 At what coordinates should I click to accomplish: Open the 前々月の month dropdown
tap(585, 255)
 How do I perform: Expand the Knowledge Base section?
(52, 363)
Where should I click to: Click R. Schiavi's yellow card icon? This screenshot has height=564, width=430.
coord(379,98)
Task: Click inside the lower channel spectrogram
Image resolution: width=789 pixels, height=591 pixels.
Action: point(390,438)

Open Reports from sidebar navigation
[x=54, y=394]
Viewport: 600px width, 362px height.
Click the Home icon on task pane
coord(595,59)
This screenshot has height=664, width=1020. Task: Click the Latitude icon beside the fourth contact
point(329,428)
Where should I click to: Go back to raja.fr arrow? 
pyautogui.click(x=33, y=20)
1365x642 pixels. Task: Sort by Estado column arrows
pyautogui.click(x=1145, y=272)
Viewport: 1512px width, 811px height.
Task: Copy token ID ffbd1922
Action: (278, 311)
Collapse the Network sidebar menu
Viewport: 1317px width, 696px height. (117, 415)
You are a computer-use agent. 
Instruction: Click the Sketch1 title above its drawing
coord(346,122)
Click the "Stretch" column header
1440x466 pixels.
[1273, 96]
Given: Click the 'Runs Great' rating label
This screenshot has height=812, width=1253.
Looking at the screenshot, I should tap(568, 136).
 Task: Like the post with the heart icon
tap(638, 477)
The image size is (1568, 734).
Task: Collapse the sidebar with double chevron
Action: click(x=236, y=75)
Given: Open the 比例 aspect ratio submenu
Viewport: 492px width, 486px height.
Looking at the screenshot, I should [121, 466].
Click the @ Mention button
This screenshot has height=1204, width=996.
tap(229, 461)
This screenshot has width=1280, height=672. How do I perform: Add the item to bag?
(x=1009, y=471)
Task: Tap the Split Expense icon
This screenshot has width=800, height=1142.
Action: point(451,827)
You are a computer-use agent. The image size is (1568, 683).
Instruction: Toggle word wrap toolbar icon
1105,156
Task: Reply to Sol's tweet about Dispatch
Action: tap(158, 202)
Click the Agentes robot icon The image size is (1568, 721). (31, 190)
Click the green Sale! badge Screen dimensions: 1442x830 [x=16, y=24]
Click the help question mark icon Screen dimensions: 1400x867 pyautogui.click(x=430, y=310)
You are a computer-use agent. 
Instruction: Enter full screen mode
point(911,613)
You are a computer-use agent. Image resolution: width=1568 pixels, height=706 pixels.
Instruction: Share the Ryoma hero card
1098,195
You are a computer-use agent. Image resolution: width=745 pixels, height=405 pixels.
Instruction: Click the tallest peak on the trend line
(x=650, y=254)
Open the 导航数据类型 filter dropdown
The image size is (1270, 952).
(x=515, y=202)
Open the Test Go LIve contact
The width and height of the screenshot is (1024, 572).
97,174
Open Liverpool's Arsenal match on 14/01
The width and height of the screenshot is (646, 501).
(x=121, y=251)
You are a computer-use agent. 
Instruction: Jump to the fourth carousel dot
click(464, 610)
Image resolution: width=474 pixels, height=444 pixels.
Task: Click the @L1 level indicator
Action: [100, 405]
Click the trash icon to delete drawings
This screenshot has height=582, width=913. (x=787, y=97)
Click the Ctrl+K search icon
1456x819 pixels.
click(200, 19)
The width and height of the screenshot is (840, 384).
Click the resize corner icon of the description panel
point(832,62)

▶ Brief
Switch every "Instruction" in the data above to "Goal" and give the lines again with everything else unchanged.

▶ Result below
 At what coordinates should I click to accomplish: Open the 前々月の month dropdown
tap(585, 255)
 How do I perform: Expand the Knowledge Base section?
(52, 363)
Where should I click to: Click R. Schiavi's yellow card icon? This screenshot has height=564, width=430.
coord(379,98)
Task: Click inside the lower channel spectrogram
Image resolution: width=789 pixels, height=591 pixels.
Action: point(390,438)

Open Reports from sidebar navigation
[x=54, y=394]
Viewport: 600px width, 362px height.
Click the Home icon on task pane
coord(595,59)
This screenshot has height=664, width=1020. Task: Click the Latitude icon beside the fourth contact
point(329,428)
Where should I click to: Go back to raja.fr arrow? 
pyautogui.click(x=33, y=20)
1365x642 pixels. Task: Sort by Estado column arrows
pyautogui.click(x=1145, y=272)
Viewport: 1512px width, 811px height.
Task: Copy token ID ffbd1922
Action: (278, 311)
Collapse the Network sidebar menu
Viewport: 1317px width, 696px height. (117, 415)
You are a computer-use agent. 
Goal: Click the Sketch1 title above its drawing
coord(346,122)
Click the "Stretch" column header
1440x466 pixels.
[1273, 96]
Given: Click the 'Runs Great' rating label
This screenshot has height=812, width=1253.
Looking at the screenshot, I should tap(568, 136).
 Task: Like the post with the heart icon
tap(638, 477)
The image size is (1568, 734).
Task: Collapse the sidebar with double chevron
Action: click(x=236, y=75)
Given: Open the 比例 aspect ratio submenu
Viewport: 492px width, 486px height.
Looking at the screenshot, I should [121, 466].
Click the @ Mention button
This screenshot has height=1204, width=996.
tap(229, 461)
This screenshot has width=1280, height=672. How do I perform: Add the item to bag?
(x=1009, y=471)
Task: Tap the Split Expense icon
This screenshot has width=800, height=1142.
Action: point(451,827)
You are a computer-use agent. The image size is (1568, 683).
Goal: Toggle word wrap toolbar icon
1105,156
Task: Reply to Sol's tweet about Dispatch
Action: tap(158, 202)
Click the Agentes robot icon The image size is (1568, 721). (31, 190)
Click the green Sale! badge Screen dimensions: 1442x830 [x=16, y=24]
Click the help question mark icon Screen dimensions: 1400x867 pyautogui.click(x=430, y=310)
You are a computer-use agent. 
Goal: Enter full screen mode
point(911,613)
You are a computer-use agent. Image resolution: width=1568 pixels, height=706 pixels.
Goal: Share the Ryoma hero card
1098,195
You are a computer-use agent. Image resolution: width=745 pixels, height=405 pixels.
Goal: Click the tallest peak on the trend line
(x=650, y=254)
Open the 导航数据类型 filter dropdown
The image size is (1270, 952).
(x=515, y=202)
Open the Test Go LIve contact
The width and height of the screenshot is (1024, 572).
97,174
Open Liverpool's Arsenal match on 14/01
The width and height of the screenshot is (646, 501).
(x=121, y=251)
You are a computer-use agent. 
Goal: Jump to the fourth carousel dot
click(464, 610)
Image resolution: width=474 pixels, height=444 pixels.
Task: Click the @L1 level indicator
Action: [100, 405]
Click the trash icon to delete drawings
This screenshot has height=582, width=913. (x=787, y=97)
Click the Ctrl+K search icon
1456x819 pixels.
click(200, 19)
The width and height of the screenshot is (840, 384).
Click the resize corner icon of the description panel
point(832,62)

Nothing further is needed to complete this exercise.